In the 1950s and 60s, there was movement towards making the day a public holiday. The Waitangi Day Act 1960 declared that February 6 would be known as Waitangi Day, but did not provide for a national public holiday. Then an amendment in 1963 made Waitangi Day a public holiday in Northland only (the province in which Waitangi is situated). Finally, in 1973 the government announced that the following year “New Zealand Day” would be celebrated as a national holiday on February 6. The idea was that the day would be neither symbolic nor religious, but would be an important part of efforts to achieve a “full sense of nationhood.” The name of the day was changed back to Waitangi Day by legislation enacted in 1976, with the government saying that this was due to representations that this would better recognize the significance of the Treaty.

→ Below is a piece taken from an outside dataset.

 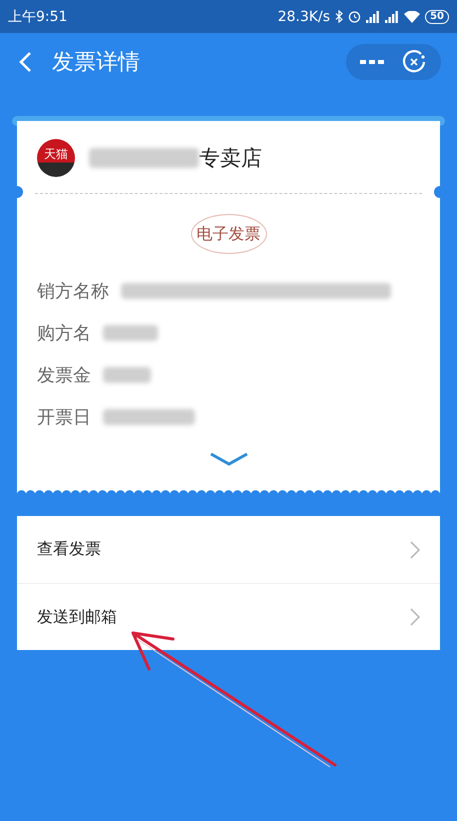 What do you see at coordinates (64, 376) in the screenshot?
I see `field-label: 发票金` at bounding box center [64, 376].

The 1980s saw increasing protest and tensions on Waitangi Day – there were calls for the promises in the Treaty to be honored, large marches at Waitangi, and threats to boycott the celebrations. By the 1990s, there had been a range of legislative changes, including extending the ability for the Waitangi Tribunal to hear historic claims about breaches of the Treaty. During the 1990s, there was increased focus on self-determination or self-regulation from Māori protesters, and the government worked on developing further policies for settling grievances. The protests continued into the 2000s, however, with new debates about rights and legislation, particularly relating to the foreshore and seabed, but the day has become much more peaceful in recent years. The website of the Waitangi National Trust, which organizes some of the events at Waitangi, describes a family festival of sport and culture. There are also a number of events around the country (and around the world). It is still a day involving discussion and protest, as well as apathy on the part of many, but it is increasingly one of celebration and partnership.

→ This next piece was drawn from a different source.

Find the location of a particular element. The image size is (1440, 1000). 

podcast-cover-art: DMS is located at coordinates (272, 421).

Apart from Waitangi Day protests and celebrations, Treaty issues are often debated in Parliament and reflected in different laws. However, as is often the case with legal research (and particularly foreign legal research), the legal status of the Treaty and the range of relevant laws can’t be understood without looking further into their historical, political, social, and cultural context. The New Zealand History Online website (an initiative of the Ministry of Culture and Heritage) provides a good amount of information on Waitangi Day and the Treaty, and is definitely well worth a visit if you ever want to get a feel for what makes the country tick. Other great websites for learning more about New Zealand are the Te Ara Encyclopedia of New Zealand, which includes the Dictionary of New Zealand Biographies, and the National Library of New Zealand’s digital collections.